[[ Exercise input open ]]

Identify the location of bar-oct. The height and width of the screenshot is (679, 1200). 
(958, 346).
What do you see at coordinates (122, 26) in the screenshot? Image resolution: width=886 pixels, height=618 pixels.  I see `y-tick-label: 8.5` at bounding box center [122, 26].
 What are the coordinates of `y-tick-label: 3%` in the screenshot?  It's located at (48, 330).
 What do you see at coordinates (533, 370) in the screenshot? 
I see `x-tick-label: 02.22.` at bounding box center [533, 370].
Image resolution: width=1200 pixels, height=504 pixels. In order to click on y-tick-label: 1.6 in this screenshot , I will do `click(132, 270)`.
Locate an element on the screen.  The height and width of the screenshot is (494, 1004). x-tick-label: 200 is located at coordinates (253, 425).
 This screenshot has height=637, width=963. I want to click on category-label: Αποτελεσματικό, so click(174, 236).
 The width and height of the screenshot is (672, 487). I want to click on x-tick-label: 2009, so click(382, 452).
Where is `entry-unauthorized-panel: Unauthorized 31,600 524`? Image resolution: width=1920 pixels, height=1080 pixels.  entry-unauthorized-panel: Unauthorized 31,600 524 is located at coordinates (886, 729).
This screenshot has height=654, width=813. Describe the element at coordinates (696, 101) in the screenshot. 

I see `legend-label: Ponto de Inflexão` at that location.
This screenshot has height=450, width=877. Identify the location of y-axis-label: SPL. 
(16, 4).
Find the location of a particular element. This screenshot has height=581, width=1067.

[[ Exercise input closed ]]

Can you reproduce the records exactly, starting at the line that contains "Image resolution: width=1200" and stopping after the last line of the records?

Image resolution: width=1200 pixels, height=504 pixels. In order to click on y-tick-label: 1.6 in this screenshot , I will do `click(132, 270)`.
Locate an element on the screen.  The height and width of the screenshot is (494, 1004). x-tick-label: 200 is located at coordinates (253, 425).
 This screenshot has height=637, width=963. I want to click on category-label: Αποτελεσματικό, so click(174, 236).
 The width and height of the screenshot is (672, 487). I want to click on x-tick-label: 2009, so click(382, 452).
Where is `entry-unauthorized-panel: Unauthorized 31,600 524`? Image resolution: width=1920 pixels, height=1080 pixels.  entry-unauthorized-panel: Unauthorized 31,600 524 is located at coordinates (886, 729).
This screenshot has height=654, width=813. Describe the element at coordinates (696, 101) in the screenshot. 

I see `legend-label: Ponto de Inflexão` at that location.
This screenshot has height=450, width=877. Identify the location of y-axis-label: SPL. 
(16, 4).
Find the location of a particular element. This screenshot has height=581, width=1067.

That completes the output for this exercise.